Condenado por matar policial militar no Pará é preso em Timon

O crime aconteceu em 2005, no município de Abel Figueiredo, durante uma abordagem.
Condenado por matar policial militar no Pará é preso em Timon
Epaminondas Sousa da Silva foi preso no Maranhão após mais de 20 anos foragido (Foto: Divulgação)

Epaminondas Sousa da Silva, de 46 anos, foi preso na tarde desta segunda-feira (27), em Timon, no leste do Maranhão. Ele havia sido condenado a 20 anos de reclusão, em regime fechado, por envolvimento na morte de um policial militar durante uma abordagem realizada no Pará.

A captura foi efetuada em uma ação conjunta da Força Integrada de Combate ao Crime Organizado no Piauí (FICCO-PI) e da Polícia Militar do Maranhão. Contra Epaminondas havia um mandado de prisão decorrente da condenação pelo crime de latrocínio (roubo que resulta em morte).

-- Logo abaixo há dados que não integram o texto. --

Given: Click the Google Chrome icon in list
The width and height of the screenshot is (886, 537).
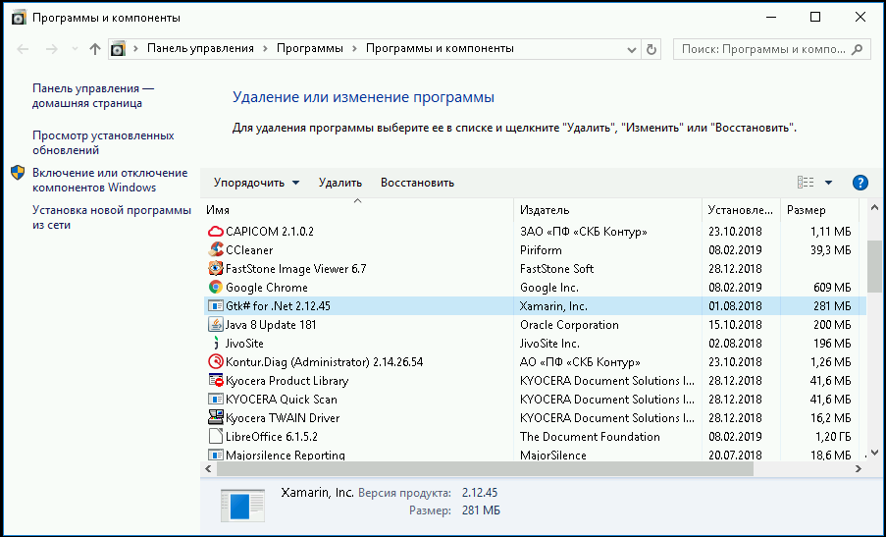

Após ser localizado, o condenado foi conduzido à delegacia para o cumprimento dos procedimentos legais. Ele permanece sob custódia e à disposição do Poder Judiciário.

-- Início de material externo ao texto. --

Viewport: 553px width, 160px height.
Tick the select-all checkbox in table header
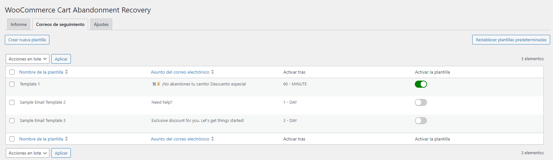click(12, 72)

Policial foi morto durante abordagem

O crime aconteceu em 2005, no município de Abel Figueiredo, no Pará. Conforme as informações policiais, o militar abordava um veículo considerado suspeito quando foi atacado e morto.

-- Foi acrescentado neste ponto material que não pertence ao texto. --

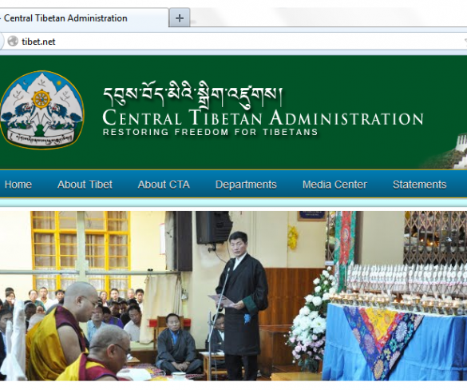The image size is (467, 390).
Task: Open the About Tibet menu
Action: [x=85, y=185]
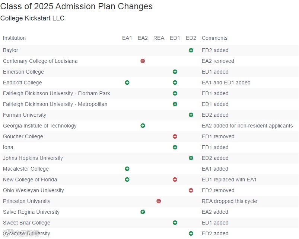
Task: Click Johns Hopkins' green ED2 plus icon
Action: 191,158
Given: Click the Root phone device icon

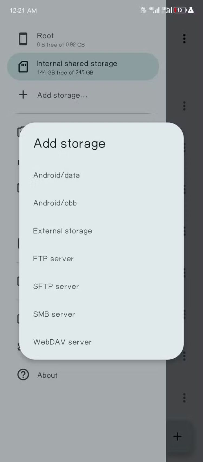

Depois do homicídio, os envolvidos levaram a arma e a viatura do policial. O veículo oficial teria sido utilizado posteriormente durante um assalto contra uma agência dos Correios da cidade.

Epaminondas foi responsabilizado judicialmente pelo episódio e condenado a cumprir 20 anos de prisão em regime fechado. Os detalhes do processo e a data em que a sentença se tornou definitiva não foram informados pelas forças de segurança.

Preso alega inocência

Após a captura, Epaminondas negou envolvimento no latrocínio. Em declaração à imprensa, afirmou que sua prisão seria resultado de um engano e sustentou que teria sido sequestrado pelos responsáveis pela morte do policial.

A alegação apresentada pelo condenado não impede o cumprimento do mandado expedido pela Justiça. Após a prisão, ele foi encaminhado ao presídio, onde permanecerá à disposição do poder judiciário.